Evitez de faire le “V” de la victoire sur les photos pour votre Cybersécurité 

Il est possible de récupérer les empreintes digitales des doigts d’une personne photographiée en faisant le signe du « V » de la victoire, c’est ce qu’ont démontré des chercheurs japonais. C’est-à-dire, une personne mal intentionnée pourrait s’en servir pour falsifier une identité sur un système biométrique.
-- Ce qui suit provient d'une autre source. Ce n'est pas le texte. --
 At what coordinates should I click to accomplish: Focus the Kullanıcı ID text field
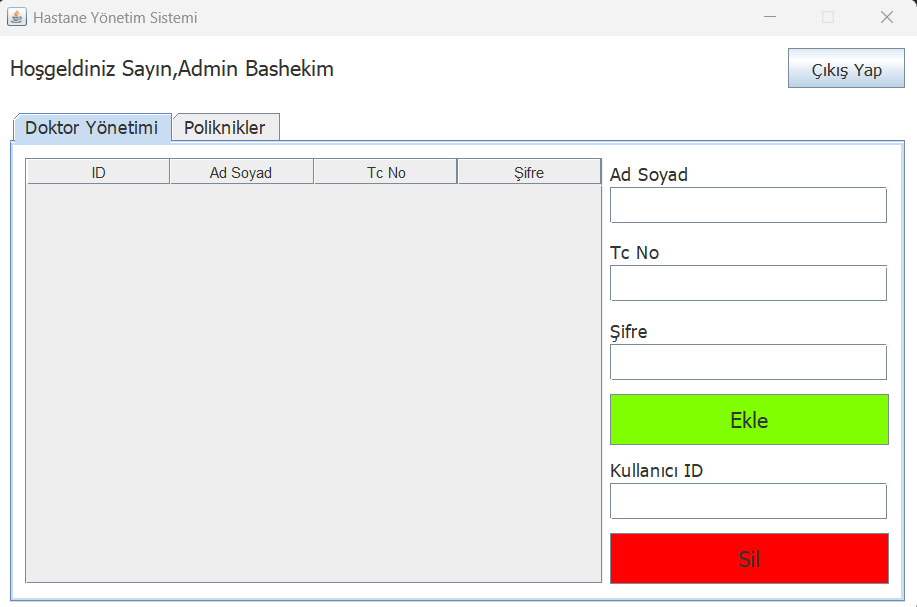(748, 501)
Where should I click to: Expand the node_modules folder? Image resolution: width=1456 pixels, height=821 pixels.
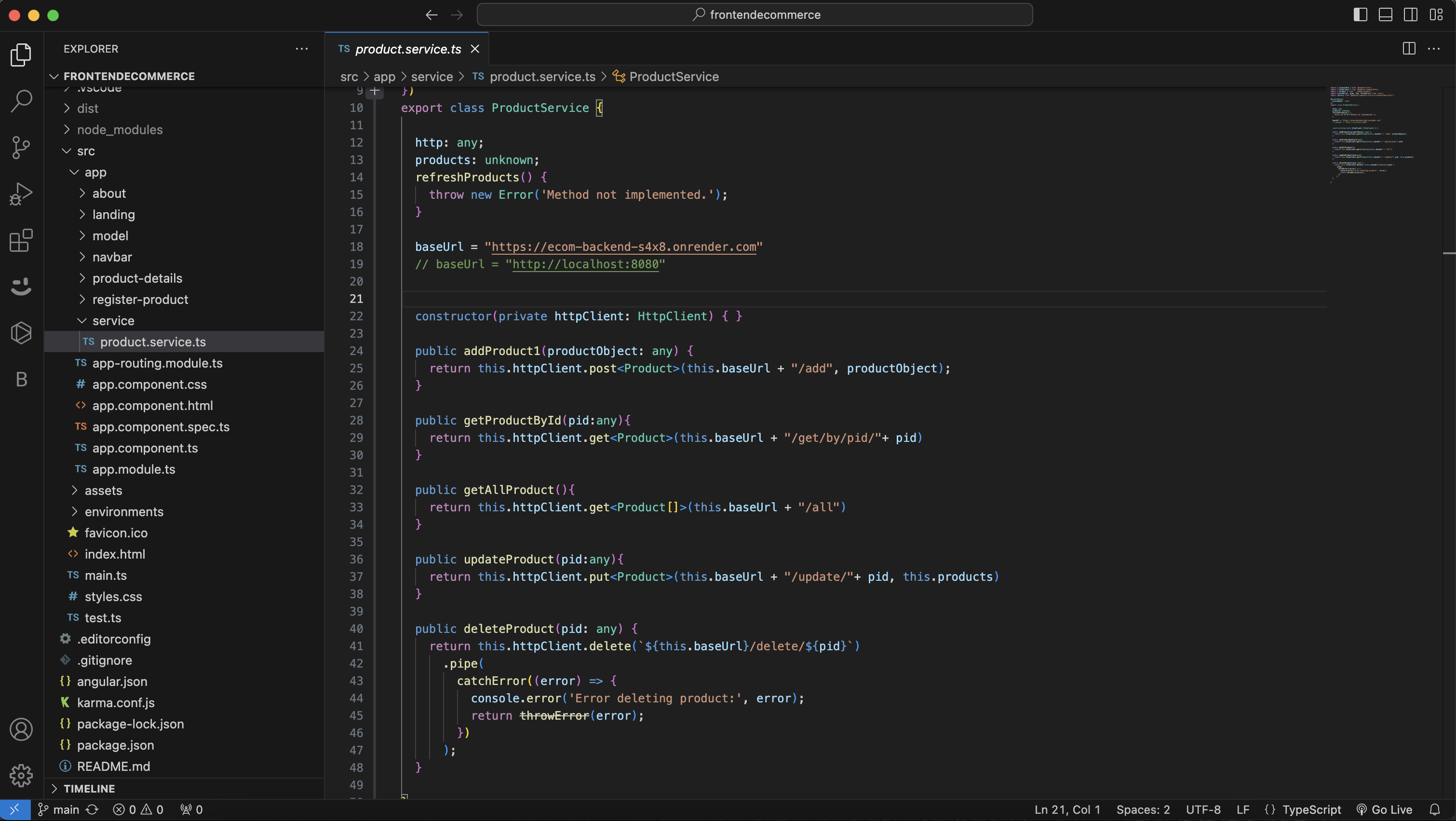pyautogui.click(x=119, y=129)
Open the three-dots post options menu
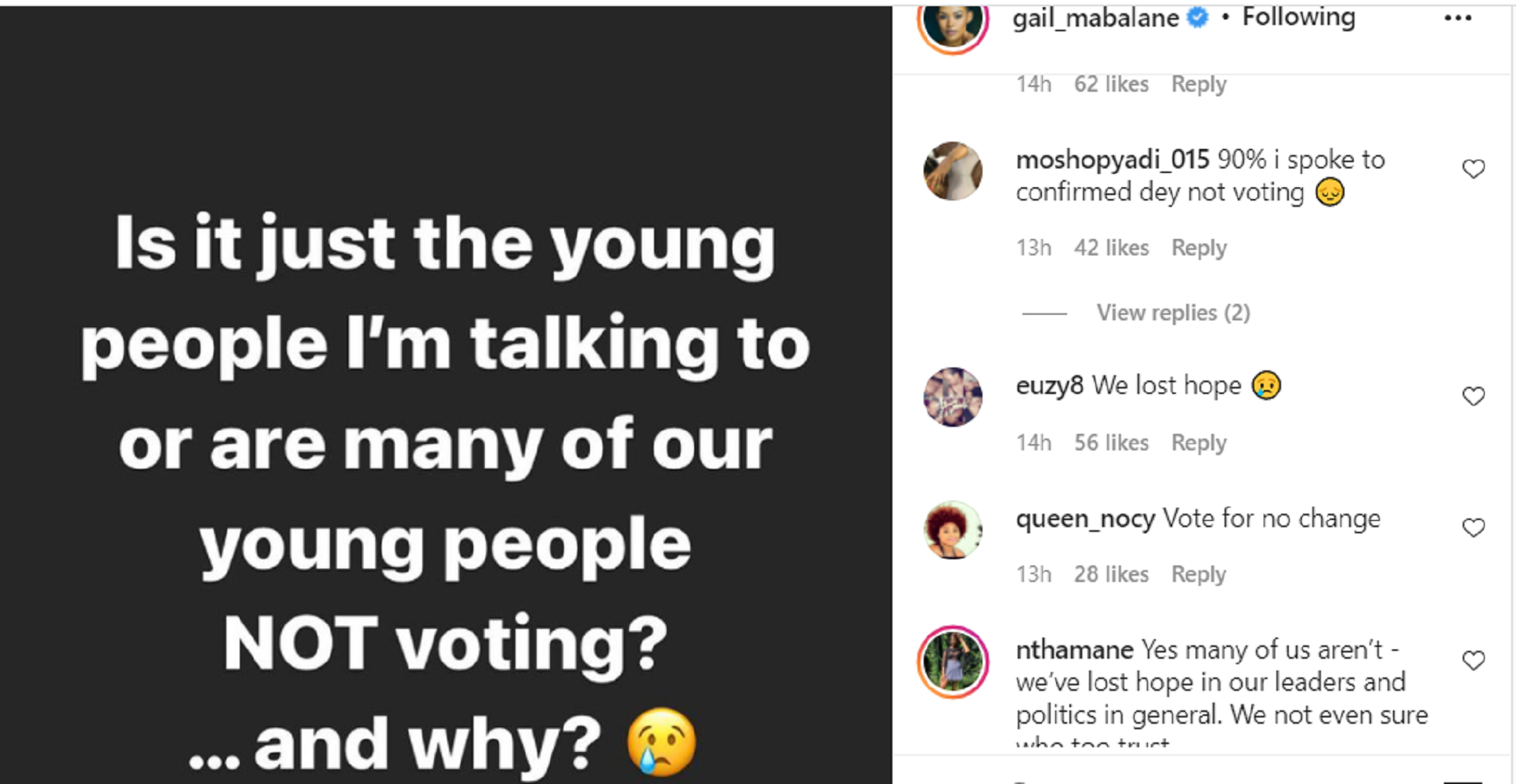The width and height of the screenshot is (1516, 784). point(1457,18)
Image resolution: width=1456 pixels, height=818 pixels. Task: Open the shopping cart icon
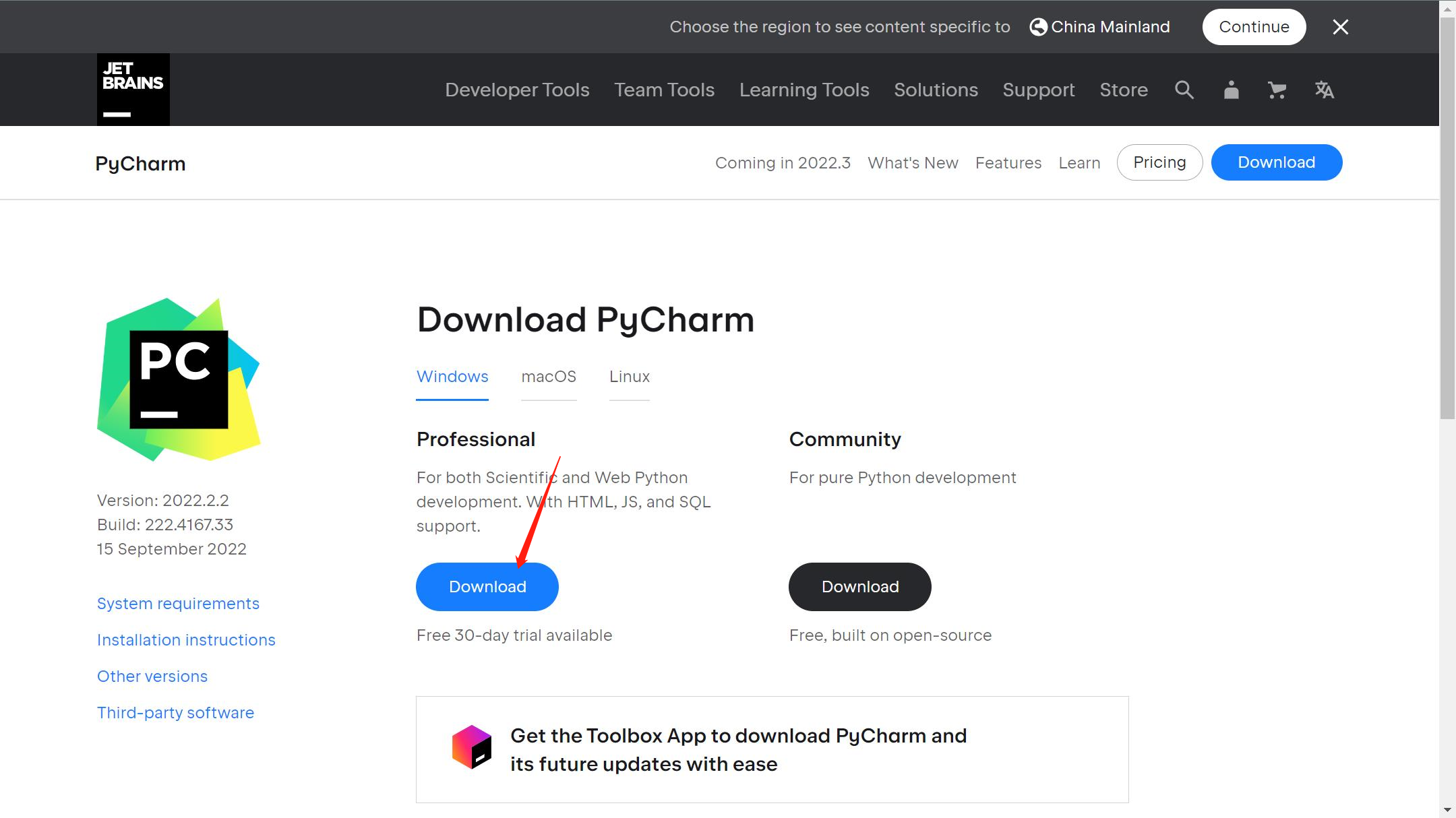pos(1277,90)
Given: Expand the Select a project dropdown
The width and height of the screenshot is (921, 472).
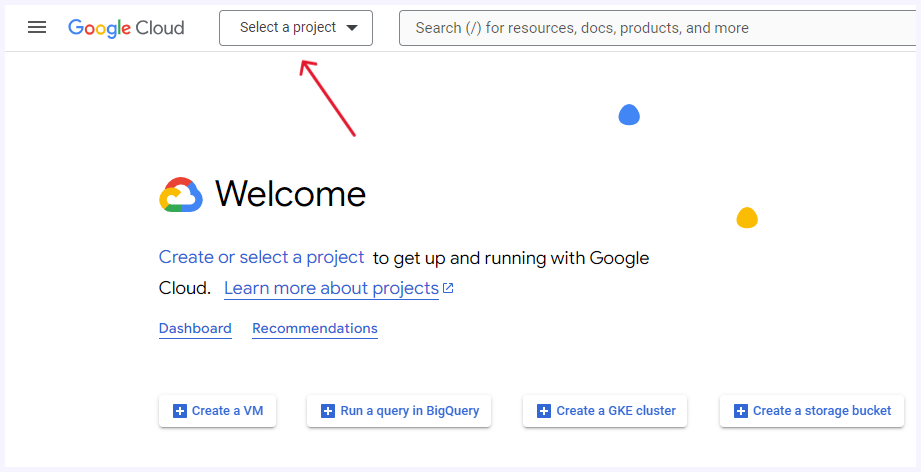Looking at the screenshot, I should (x=296, y=28).
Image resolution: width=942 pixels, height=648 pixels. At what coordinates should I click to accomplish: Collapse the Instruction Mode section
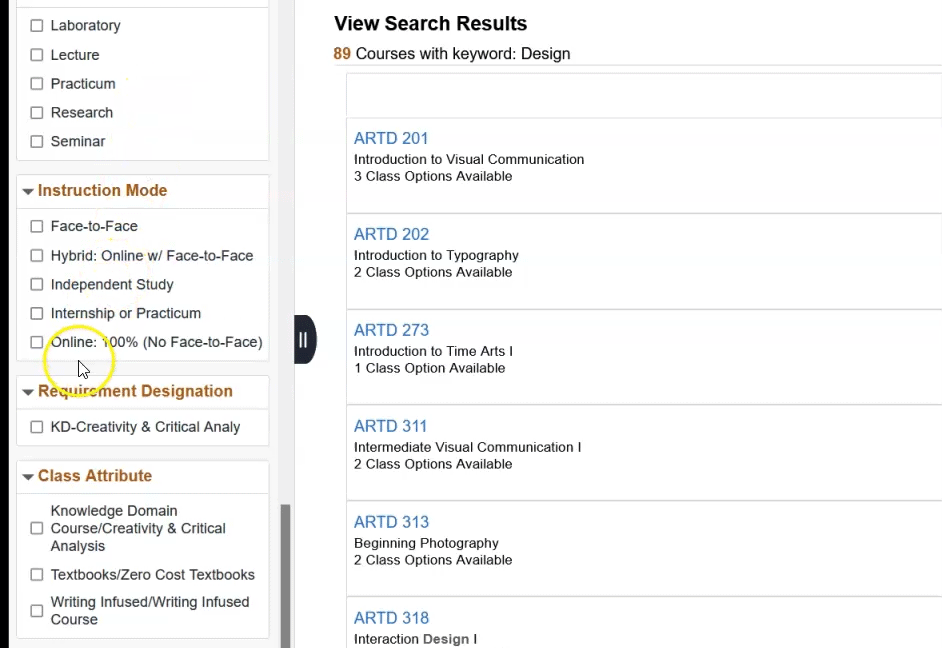click(28, 191)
Evitez de faire le "V" de la victoire sur les photos pour votre Cybersécurité 

Des millions de personnes ont déjà fait ce geste anodin au moins une fois en posant pour une photo : le « V » signe de la victoire aussi appelé signe de la paix. Extrêmement populaire au Japon, des chercheurs du National Institute of Informatics (NII) ont réussi à facilement copier les empreintes digitales à partir des images montrant des gens en train de faire ce signe très prisé des jeunes, particulièrement au pays du Soleil-Levant. Il est possible q’un cybercriminel  crée la reproduction d’une empreinte et s’en servir pour s’authentifier sur un système de biométrie ursupant l’identité de sa victime.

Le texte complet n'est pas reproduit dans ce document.